* HSI -0.4 pct, H-shares -0.3 pct, CSI300 -0.1 pct
* China shipbuilders jump on reports about reforms
* CITIC at 2-month low after regulator files lawsuit
* Sun Hung Kai Properties slips ahead of earnings (Updates to midday)
By Grace Li
HONG KONG, Sept 12 (Reuters) - Hong Kong shares fell on Friday and could have their biggest weekly loss in six months, as investors locked in profits amid concerns that China’s economy will remain sluggish and the U.S. might raise interest rates sooner than expected.
China shares ended a choppy morning trade mixed. Both mainland indexes briefly advanced after August lending data which was in line with expectations and helped ease some growth fears.
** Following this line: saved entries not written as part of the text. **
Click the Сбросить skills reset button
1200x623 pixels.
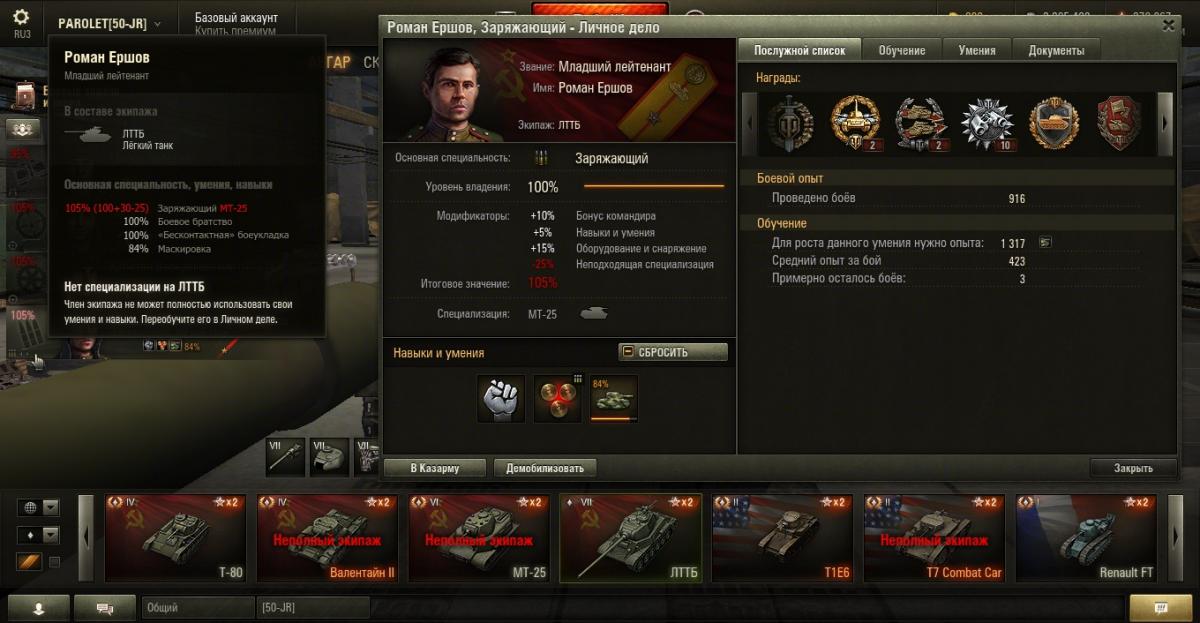673,352
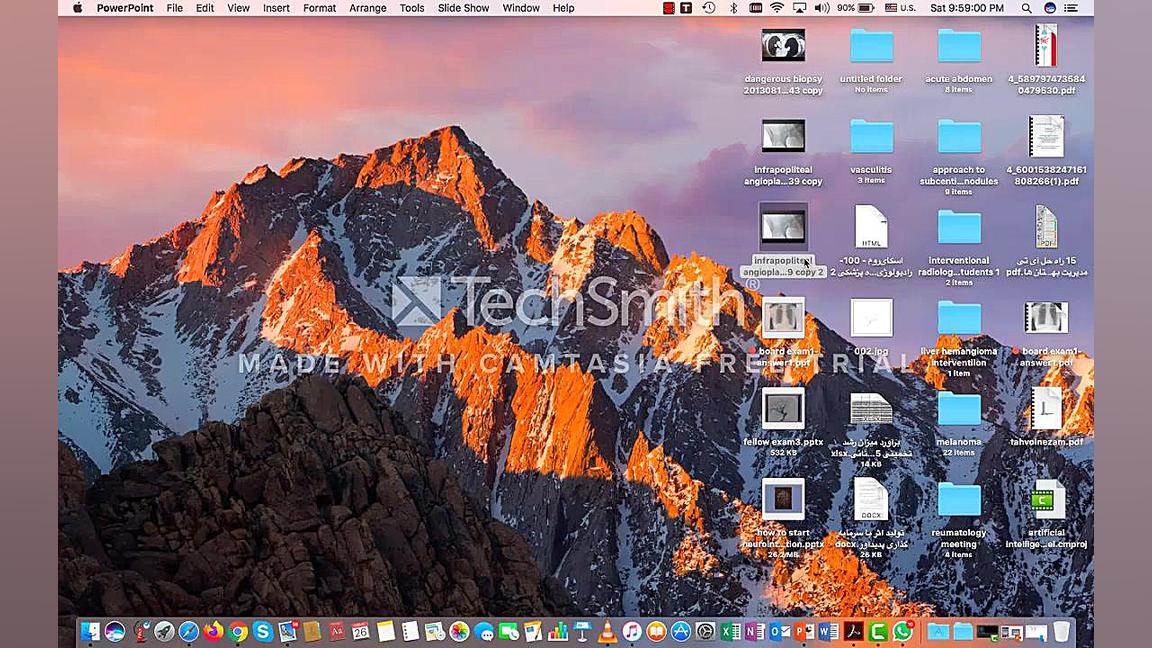
Task: Open iTunes from the dock
Action: [632, 631]
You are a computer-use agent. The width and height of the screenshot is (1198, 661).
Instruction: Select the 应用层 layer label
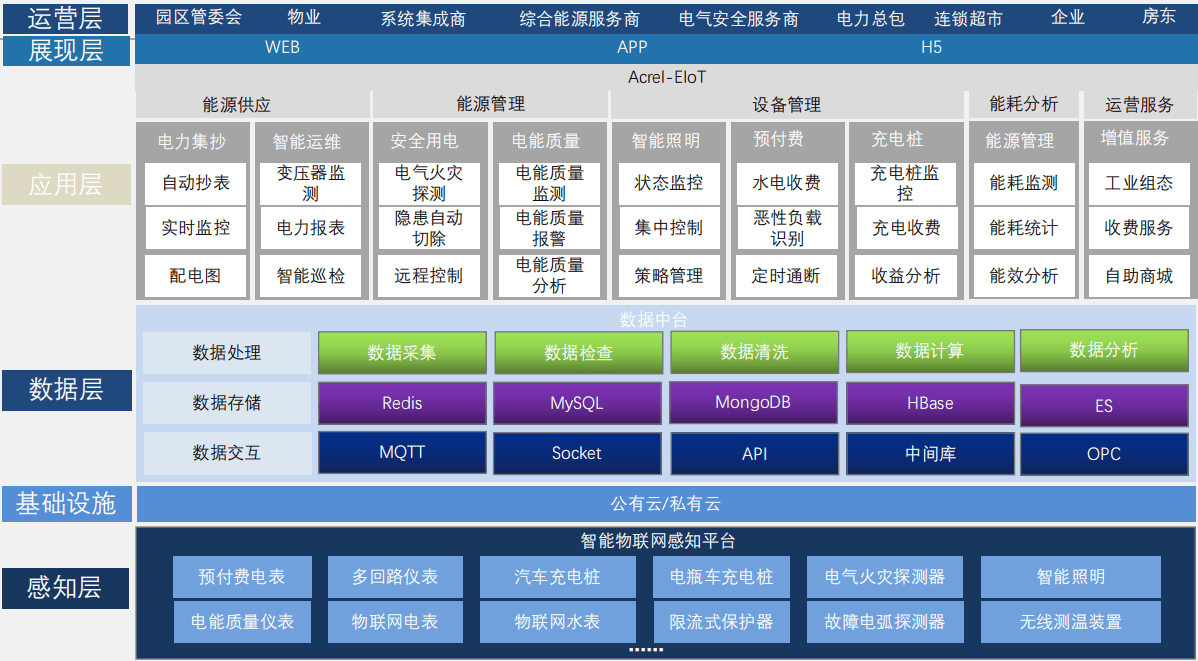click(x=66, y=184)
Chinese banks made 702.5 billion yuan ($114.6 billion) of new loans in August, picking up from an abrupt drop in the previous month as the government keeps up modest policy support for the economy.
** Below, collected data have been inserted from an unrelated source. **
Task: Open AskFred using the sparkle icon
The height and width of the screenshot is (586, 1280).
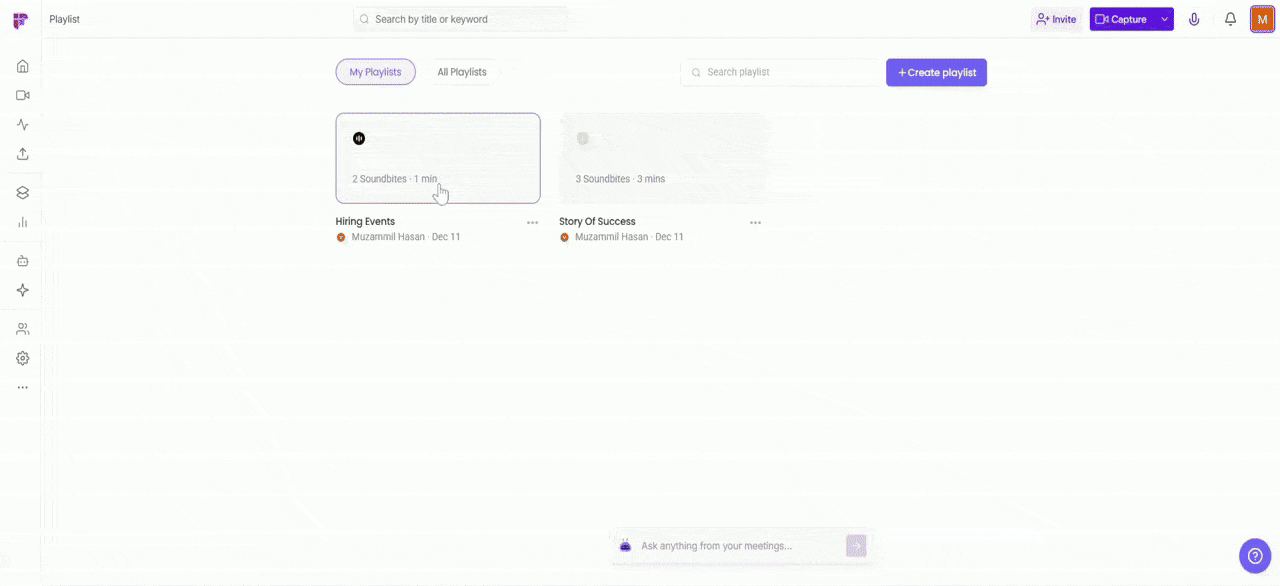Action: [22, 290]
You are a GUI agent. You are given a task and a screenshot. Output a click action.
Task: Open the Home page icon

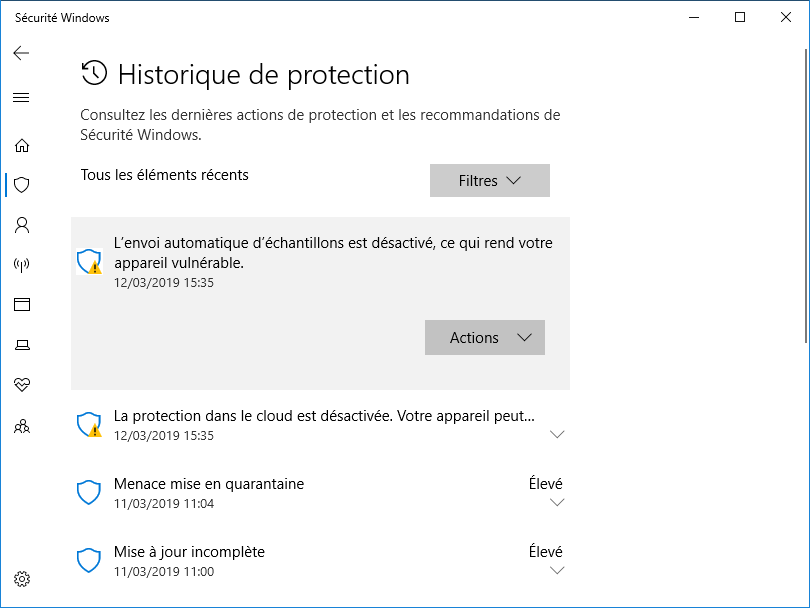coord(22,145)
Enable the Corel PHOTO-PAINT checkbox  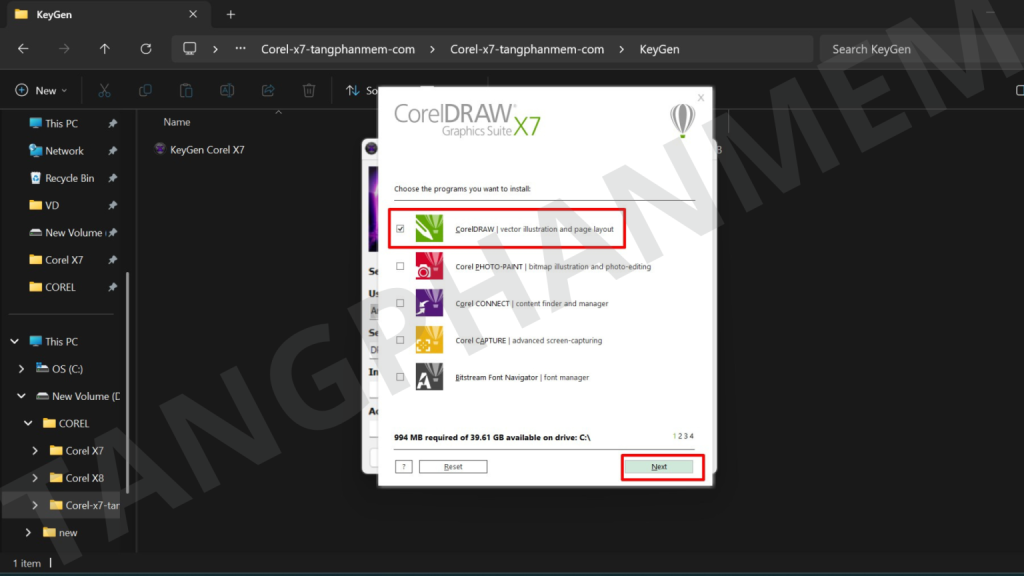(x=400, y=266)
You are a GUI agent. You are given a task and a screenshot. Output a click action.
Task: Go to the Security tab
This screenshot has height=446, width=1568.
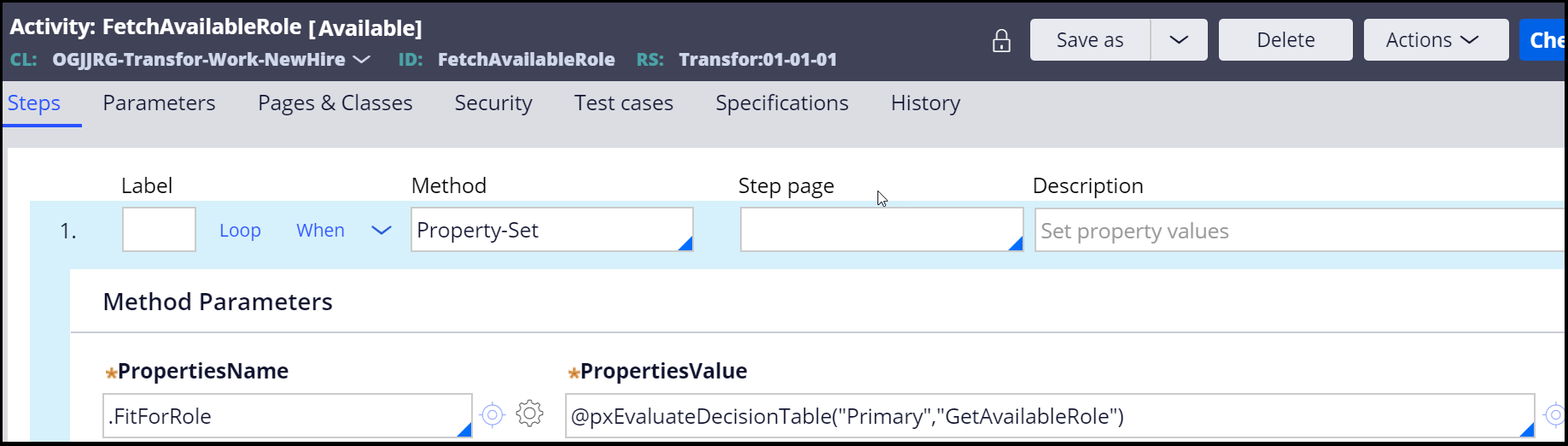[493, 103]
By midday, the Hang Seng Index was down 0.4 percent at 24,569.16 points and appeared on track for a sixth straight daily loss, while the China Enterprises Index of the top Chinese listings in Hong Kong fell 0.3 percent.
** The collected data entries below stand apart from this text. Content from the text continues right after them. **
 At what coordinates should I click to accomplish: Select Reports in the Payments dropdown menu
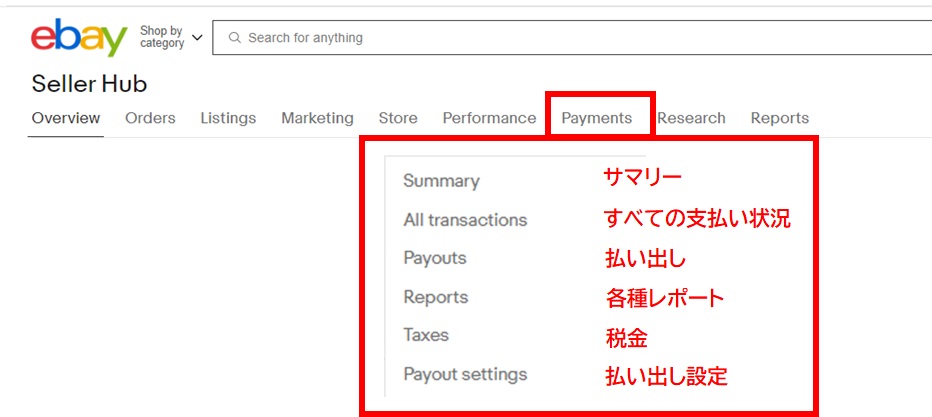(x=435, y=297)
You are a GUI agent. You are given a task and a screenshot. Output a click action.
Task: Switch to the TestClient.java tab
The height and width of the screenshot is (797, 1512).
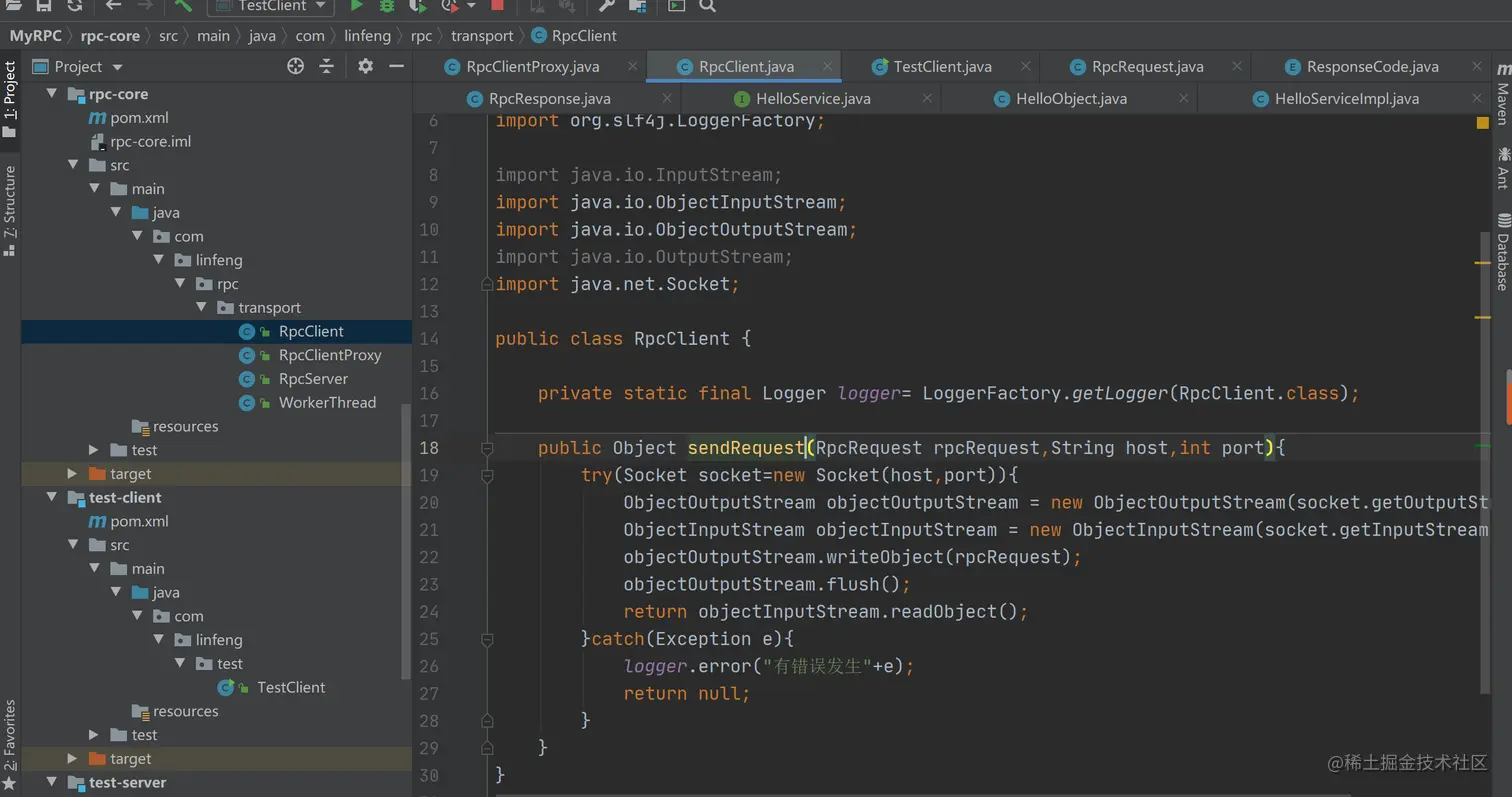pyautogui.click(x=941, y=67)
Those two indexes have lost 2.7 and 3.2 percent this week, respectively. If losses hold, this will be their worst week since the one ended March 14.
The CSI300 of the leading Shanghai and Shenzhen A-share listings inched down 0.1 percent. The Shanghai Composite Index edged up 0.2 percent at 2,315.26 points. For the week, they were down 1.1 and 0.5 percent, respectively.
“The fluctuations of the Shanghai index are very limited. It had a jump last week, so it is normal to have some minor adjustments this week,” said Wang Weijun, an analyst at Zheshang Securities in Shanghai, adding that now there is “no big momentum for big rises”.
Leading gains on the two mainland indexes were China Shipbuilding Industry and China CSSC Holdings , up 4.4 and 8.3 percent, respectively.
For those two, asset consolidation is accelerating in line with reforms in China’s defense industry, the official Shanghai Securities News reported on Friday.
Power producers were also outperformers on Friday, expected to benefit from reform plans which have been started in Guangdong Province. China Resources Power rose 3.2 percent.
Chinese state-backed conglomerate CITIC Ltd sank 3.9 percent to a two-month low after Hong Kong’s securities regulator launched legal proceedings against the company and five former directors.
Footwear-retailer Belle International slid 2.6 percent after reporting a decline in same-store sales in the second quarter.
Sun Hung Kai Properties slipped 0.3 percent ahead of full-year results later in the day.
Beijing is due to release August urban investment, industrial output and retail sales data on Saturday. Their annual growth likely softened a tad from July, a Reuters poll showed.